(What is needed):
Please copy exactly everything in the records below from the line containing "I 4 (38, 516)" down to the line containing "Butlletí (31, 502)", both of those lines included, and nothing else.

#####

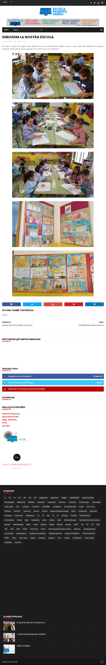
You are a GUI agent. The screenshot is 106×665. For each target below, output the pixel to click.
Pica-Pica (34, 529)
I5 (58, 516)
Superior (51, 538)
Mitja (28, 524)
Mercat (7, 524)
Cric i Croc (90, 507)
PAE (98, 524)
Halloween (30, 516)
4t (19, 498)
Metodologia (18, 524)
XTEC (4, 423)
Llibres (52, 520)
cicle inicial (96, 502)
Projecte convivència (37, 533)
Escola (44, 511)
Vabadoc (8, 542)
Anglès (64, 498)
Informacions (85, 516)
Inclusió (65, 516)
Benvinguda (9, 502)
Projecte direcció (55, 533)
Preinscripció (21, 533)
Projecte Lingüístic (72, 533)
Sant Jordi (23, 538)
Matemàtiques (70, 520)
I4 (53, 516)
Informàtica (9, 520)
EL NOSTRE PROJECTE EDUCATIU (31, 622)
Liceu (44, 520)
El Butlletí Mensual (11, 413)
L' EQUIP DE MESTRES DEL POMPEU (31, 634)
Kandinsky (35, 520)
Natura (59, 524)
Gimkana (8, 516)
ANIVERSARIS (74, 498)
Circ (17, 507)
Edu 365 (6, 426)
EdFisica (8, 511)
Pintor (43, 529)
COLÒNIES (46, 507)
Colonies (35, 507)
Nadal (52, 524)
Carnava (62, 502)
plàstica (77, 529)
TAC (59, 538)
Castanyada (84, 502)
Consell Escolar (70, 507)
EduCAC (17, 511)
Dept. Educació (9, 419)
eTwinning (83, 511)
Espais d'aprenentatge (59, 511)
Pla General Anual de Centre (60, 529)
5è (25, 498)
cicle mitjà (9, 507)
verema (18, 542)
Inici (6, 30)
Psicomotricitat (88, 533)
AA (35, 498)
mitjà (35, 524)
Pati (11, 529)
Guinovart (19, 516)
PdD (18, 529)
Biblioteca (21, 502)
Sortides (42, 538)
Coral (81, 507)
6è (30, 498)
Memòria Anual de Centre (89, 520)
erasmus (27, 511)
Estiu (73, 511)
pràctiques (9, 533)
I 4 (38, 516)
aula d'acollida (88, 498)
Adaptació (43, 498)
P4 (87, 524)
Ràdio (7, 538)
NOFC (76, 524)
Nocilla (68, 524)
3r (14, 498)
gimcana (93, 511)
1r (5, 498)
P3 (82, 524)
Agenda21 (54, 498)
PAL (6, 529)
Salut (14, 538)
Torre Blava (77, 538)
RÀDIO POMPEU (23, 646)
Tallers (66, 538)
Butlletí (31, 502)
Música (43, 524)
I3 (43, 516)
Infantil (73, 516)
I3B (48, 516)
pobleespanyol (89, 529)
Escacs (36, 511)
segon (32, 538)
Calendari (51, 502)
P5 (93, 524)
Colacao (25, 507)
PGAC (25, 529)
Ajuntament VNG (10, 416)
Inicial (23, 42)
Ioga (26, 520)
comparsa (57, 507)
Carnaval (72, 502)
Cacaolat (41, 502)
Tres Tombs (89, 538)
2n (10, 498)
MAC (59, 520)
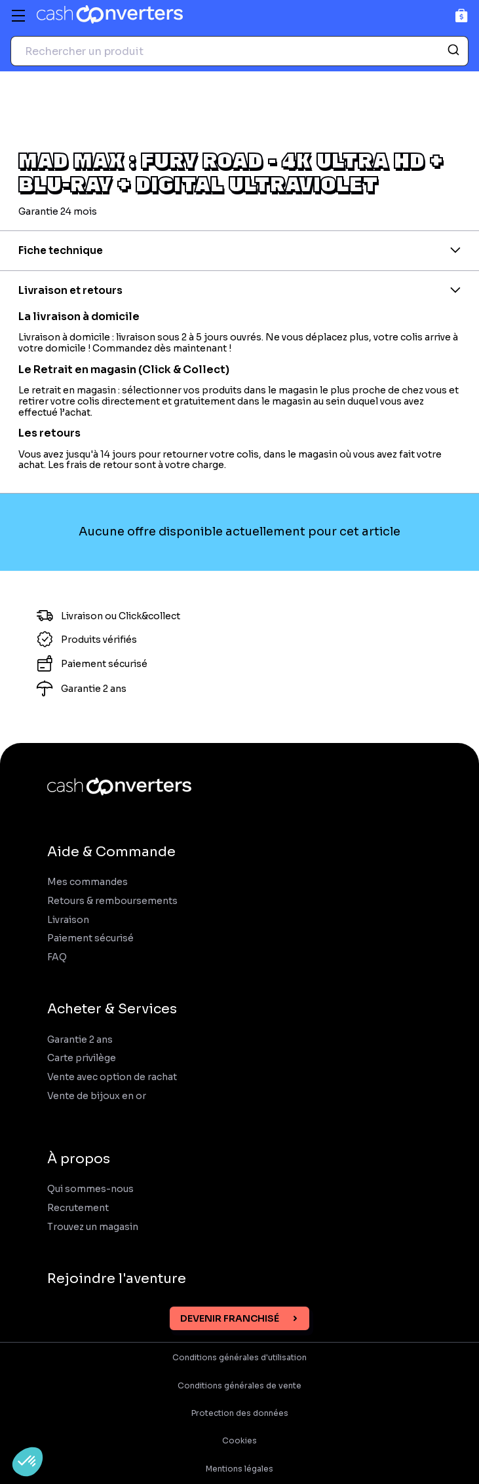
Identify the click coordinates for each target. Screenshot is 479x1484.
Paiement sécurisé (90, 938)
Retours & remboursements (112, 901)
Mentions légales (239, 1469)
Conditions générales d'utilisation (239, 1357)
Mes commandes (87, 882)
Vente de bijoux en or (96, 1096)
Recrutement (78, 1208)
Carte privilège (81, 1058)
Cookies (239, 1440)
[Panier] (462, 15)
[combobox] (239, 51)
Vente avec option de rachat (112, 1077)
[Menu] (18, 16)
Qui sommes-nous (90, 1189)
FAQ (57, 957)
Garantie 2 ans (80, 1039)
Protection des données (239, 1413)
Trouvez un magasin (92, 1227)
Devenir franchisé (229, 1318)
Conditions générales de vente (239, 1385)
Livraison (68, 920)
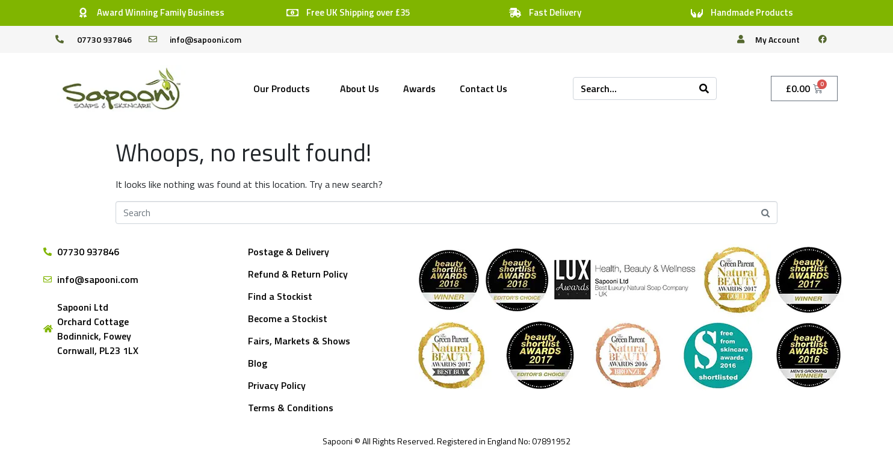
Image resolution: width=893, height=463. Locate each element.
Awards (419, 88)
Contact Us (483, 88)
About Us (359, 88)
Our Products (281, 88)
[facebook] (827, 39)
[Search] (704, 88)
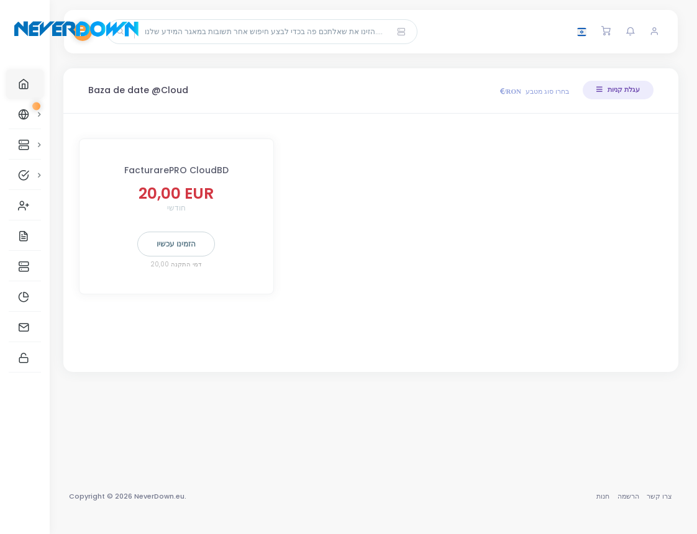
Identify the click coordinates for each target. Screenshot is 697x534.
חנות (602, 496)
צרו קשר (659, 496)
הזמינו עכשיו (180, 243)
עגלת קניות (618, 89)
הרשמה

#####

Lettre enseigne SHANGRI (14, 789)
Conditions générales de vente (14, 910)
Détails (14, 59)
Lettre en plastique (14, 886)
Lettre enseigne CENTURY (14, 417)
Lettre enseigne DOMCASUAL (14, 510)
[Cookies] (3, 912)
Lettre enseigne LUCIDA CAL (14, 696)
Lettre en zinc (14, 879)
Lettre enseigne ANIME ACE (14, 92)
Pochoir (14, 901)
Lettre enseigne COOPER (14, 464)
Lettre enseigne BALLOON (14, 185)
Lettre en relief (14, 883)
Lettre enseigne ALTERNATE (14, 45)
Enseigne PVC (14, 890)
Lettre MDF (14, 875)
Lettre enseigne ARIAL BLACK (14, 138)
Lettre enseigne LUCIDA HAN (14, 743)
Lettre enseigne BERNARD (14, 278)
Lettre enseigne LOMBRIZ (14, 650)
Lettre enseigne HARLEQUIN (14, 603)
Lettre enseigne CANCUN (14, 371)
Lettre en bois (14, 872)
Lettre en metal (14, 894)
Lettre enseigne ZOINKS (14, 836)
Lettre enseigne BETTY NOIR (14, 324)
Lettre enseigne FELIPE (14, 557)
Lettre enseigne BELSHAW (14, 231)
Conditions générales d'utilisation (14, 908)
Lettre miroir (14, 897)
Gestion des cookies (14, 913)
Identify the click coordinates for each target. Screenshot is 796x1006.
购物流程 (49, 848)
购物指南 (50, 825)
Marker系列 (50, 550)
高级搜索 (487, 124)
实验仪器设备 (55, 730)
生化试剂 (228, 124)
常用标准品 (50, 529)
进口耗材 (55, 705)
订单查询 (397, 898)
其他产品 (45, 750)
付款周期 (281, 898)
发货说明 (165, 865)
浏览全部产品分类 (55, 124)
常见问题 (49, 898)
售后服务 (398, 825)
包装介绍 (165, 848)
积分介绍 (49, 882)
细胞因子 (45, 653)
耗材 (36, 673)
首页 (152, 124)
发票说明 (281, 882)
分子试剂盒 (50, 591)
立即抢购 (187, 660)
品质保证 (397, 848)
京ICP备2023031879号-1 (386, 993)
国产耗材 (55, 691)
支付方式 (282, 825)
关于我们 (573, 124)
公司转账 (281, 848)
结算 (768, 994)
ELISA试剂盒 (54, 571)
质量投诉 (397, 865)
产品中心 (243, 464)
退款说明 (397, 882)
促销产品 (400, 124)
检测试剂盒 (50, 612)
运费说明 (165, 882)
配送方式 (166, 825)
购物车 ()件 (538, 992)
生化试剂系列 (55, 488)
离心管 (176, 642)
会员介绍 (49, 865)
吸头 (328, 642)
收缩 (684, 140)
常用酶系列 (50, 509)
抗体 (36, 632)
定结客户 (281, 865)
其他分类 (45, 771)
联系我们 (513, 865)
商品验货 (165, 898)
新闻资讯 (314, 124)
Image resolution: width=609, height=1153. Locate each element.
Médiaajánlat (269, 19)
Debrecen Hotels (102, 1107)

#####

(Exercise result):
I 4 (38, 516)
aula d'acollida (88, 498)
Adaptació (43, 498)
P4 (87, 524)
Ràdio (7, 538)
NOFC (76, 524)
Nocilla (68, 524)
3r (14, 498)
gimcana (93, 511)
1r (5, 498)
P3 (82, 524)
Agenda21 (54, 498)
PAL (6, 529)
Salut (14, 538)
Torre Blava (77, 538)
RÀDIO POMPEU (23, 646)
Tallers (66, 538)
Butlletí (31, 502)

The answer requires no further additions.